Scientists in Berlin have recently made the recommendation that ecdysterone, a chemical found in spinach, should be tacked onto the list of banned substances held by the World Anti-Doping Authority (WADA) because of how similar they believe it to be to steroids, Vice reported.
In a 10-week study that involved 46 men, the researchers gave some participants a placebo and others a supplement that had the same concentration of ecdysterone as nearly nine pounds of spinach. While participating in the same exact physical training program, the men doping on spinach had three times the “strength gains” and developed larger muscles than those on the placebo, according to Vice.

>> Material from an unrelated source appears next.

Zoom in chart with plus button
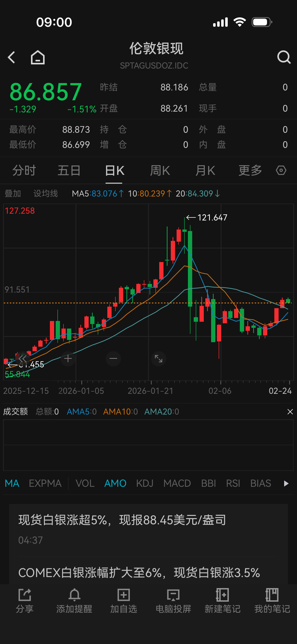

“Even more relevant with respect to sports performance, significantly more pronounced increases in one-repetition bench press performance were observed,” the authors of the study wrote. “These data underline the effectivity of an ecdysterone supplementation with respect to sports performance.”
The effects of a boat-load of spinach and ecdysterone were no surprise to the researchers, who already assumed the participants who were jacked up on the “steroid” would outperform those who weren’t. But the stark difference between the two groups raised a few eyebrows.
“Our hypothesis was that we would see an increase in performance, but we didn’t expect it to be that big,” the study’s co-author, Maria Parr, said. “We recommended to WADA in our report that the substance be added to the doping list. We think that if it increases performance, then that unfair advantage should be eliminated.”